You are correct, I should have mentioned that I was referring to VHF signals 2-13 when the FCC did the "east coast city spacing signal thinking" - in the late 40's.

When we lived up near Yosemite National Park, I had a big antenna, there was a hill between me & SF (SF was about 120 air miles away) . . . I easily got the SF VHF's (analog days) but the UHF's were only in occasionally. Yes, there was noise (the average person would have not watched it) in the SF analog pictures.
Since most SF stations ended up on UHF after DTV, got nothing from SF after DTV except Channel 8 (KSBW)in Salinas (112 air miles), perfect pictures everyday from 8 . . . Channel 8 always had a great signal in its analog then digital days, view from me and Salinas was affected alittle by hills.
I always got Sacto V's & U's,(analog & DTV).

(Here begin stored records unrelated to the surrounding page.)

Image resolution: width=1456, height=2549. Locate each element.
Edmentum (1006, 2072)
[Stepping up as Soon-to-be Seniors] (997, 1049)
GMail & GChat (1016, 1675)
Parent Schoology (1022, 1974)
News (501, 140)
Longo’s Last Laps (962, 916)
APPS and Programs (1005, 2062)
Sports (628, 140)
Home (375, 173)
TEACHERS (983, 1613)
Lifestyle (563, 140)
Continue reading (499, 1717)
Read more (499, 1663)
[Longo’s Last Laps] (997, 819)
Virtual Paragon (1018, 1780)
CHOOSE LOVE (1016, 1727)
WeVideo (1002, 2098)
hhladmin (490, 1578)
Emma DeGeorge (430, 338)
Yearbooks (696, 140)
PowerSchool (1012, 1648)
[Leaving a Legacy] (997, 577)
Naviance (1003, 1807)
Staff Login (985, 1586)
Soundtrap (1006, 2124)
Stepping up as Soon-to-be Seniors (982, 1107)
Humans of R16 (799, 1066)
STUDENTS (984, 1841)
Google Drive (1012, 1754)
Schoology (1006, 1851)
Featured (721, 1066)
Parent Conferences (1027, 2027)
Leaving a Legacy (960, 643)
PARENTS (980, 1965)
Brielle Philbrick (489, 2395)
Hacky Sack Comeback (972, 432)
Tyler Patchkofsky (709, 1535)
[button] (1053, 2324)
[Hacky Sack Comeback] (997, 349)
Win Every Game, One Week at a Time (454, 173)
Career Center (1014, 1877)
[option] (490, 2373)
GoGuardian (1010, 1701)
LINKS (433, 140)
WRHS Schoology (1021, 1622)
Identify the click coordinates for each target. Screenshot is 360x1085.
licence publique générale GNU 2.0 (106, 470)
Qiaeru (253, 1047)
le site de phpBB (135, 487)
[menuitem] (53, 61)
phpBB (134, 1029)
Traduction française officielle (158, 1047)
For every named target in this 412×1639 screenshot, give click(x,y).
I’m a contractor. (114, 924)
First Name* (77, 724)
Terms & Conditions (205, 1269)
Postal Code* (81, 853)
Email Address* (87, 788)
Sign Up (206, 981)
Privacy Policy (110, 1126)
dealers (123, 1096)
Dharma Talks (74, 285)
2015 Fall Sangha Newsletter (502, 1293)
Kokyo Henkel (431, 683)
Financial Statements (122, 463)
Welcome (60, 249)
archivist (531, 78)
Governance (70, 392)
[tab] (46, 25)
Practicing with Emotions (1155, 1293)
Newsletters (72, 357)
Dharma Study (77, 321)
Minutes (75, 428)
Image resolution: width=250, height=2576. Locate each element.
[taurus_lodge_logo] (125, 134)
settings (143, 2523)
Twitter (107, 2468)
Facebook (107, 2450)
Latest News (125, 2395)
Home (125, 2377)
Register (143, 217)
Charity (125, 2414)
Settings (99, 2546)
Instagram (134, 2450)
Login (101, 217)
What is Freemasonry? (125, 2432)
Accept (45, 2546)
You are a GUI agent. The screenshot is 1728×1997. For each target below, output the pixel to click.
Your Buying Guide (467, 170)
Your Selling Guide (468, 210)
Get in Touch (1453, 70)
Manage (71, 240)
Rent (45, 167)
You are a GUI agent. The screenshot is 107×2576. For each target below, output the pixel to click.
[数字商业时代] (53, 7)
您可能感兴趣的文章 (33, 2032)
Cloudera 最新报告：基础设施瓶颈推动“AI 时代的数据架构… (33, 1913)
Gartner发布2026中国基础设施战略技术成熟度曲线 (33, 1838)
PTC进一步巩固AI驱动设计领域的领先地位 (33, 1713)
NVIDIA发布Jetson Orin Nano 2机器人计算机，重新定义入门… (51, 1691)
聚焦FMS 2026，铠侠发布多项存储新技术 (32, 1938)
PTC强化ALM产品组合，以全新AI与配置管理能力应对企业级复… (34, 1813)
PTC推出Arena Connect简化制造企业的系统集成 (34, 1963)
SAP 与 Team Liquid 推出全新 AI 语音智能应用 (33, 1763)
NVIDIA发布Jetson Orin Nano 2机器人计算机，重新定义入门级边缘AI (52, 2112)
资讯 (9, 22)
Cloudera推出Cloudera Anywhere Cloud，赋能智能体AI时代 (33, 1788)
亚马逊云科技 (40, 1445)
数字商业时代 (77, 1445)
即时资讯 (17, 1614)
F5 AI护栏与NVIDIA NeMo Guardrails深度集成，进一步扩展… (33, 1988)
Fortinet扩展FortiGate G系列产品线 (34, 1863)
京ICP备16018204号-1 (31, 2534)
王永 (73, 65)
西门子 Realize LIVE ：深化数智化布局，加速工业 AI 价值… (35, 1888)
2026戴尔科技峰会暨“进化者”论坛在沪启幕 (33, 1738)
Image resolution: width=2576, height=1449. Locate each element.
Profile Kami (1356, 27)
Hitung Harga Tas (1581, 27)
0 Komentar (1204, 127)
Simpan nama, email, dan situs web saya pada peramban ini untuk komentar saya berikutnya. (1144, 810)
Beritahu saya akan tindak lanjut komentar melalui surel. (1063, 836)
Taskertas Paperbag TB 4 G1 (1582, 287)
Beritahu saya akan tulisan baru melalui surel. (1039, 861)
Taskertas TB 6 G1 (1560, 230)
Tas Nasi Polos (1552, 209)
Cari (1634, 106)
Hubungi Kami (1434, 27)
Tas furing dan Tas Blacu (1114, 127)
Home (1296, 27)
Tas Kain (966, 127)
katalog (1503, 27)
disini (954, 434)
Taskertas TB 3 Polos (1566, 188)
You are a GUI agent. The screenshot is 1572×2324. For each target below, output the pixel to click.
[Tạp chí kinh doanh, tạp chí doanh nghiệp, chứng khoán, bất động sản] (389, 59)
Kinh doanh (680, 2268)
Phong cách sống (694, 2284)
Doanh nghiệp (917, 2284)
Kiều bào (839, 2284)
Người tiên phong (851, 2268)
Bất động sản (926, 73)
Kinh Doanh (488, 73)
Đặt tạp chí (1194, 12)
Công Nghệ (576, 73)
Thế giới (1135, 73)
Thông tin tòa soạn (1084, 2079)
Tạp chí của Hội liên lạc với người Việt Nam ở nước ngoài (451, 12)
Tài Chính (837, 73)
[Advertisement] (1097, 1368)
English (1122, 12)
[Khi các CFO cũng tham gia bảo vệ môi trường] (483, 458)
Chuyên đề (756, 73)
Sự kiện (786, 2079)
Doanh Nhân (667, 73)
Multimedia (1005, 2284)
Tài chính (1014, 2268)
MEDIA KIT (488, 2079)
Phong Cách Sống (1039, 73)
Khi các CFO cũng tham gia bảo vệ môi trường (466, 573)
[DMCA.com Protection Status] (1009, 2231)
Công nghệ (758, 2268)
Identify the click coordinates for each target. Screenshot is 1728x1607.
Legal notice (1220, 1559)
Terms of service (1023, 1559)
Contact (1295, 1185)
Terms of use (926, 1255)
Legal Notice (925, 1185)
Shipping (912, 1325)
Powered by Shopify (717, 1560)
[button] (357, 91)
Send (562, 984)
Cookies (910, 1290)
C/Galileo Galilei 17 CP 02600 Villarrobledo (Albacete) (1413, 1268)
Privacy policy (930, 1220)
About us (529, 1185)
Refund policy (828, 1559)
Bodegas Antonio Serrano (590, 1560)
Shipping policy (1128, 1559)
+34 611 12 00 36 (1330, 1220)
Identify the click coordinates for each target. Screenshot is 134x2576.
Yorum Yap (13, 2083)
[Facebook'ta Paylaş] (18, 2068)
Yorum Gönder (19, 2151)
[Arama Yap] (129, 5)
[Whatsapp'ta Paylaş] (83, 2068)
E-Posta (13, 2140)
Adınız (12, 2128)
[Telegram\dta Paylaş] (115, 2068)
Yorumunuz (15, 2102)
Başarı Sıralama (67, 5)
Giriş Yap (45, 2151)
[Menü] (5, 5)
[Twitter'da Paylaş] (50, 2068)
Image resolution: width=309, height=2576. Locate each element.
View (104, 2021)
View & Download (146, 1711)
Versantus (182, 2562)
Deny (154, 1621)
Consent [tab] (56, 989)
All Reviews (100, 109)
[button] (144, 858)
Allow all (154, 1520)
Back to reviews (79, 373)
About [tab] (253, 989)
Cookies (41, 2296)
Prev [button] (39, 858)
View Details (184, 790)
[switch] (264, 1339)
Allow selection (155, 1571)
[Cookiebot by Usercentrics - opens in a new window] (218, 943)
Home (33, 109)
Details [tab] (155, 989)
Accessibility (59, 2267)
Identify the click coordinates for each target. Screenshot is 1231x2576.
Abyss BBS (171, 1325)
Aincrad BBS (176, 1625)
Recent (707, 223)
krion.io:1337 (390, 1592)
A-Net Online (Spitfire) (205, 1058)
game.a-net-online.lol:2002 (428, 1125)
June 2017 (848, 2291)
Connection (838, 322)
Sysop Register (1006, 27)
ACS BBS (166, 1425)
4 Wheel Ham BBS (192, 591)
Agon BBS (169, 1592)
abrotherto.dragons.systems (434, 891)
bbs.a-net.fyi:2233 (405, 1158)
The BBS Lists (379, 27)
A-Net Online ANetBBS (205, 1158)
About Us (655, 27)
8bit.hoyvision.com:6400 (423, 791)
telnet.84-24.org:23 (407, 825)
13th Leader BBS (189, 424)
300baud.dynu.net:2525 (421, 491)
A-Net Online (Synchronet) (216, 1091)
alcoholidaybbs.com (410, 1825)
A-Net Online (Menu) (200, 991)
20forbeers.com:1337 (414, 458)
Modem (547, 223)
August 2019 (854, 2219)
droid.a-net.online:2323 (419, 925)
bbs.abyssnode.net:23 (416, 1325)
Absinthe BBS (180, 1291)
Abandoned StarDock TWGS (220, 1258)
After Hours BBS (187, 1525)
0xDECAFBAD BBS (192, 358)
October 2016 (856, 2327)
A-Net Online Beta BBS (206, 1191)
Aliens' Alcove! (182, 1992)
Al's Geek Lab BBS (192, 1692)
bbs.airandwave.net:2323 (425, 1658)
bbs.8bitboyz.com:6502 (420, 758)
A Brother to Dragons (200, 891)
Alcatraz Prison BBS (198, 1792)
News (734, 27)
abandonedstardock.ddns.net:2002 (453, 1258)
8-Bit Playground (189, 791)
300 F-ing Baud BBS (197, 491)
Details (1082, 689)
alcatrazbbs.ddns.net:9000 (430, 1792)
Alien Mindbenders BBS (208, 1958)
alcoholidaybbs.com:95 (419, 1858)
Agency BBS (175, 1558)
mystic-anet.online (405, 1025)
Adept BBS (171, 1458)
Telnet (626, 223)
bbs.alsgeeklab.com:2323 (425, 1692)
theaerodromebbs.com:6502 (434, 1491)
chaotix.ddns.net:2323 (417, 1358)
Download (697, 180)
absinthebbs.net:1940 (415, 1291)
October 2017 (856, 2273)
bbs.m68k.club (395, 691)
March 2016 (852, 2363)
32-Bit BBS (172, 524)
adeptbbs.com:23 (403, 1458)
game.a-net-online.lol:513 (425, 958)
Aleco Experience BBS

I was about 85 air miles to Sacto TV but no hill between me & Sacto, was looking down at the Central Valley in that direction so Sacto was easy.
In analog days pictures from Sacto were perfect, no noise. DTV naturally perfect and clean.

But I did get Channel 2 KNOP North Platte, NE every E-skip season . . . perfect pictures & DTV. It's a hobby.

But your right, cable next steaming.

But still in metropolitan / suburban areas an antenna works great if it is installed correctly.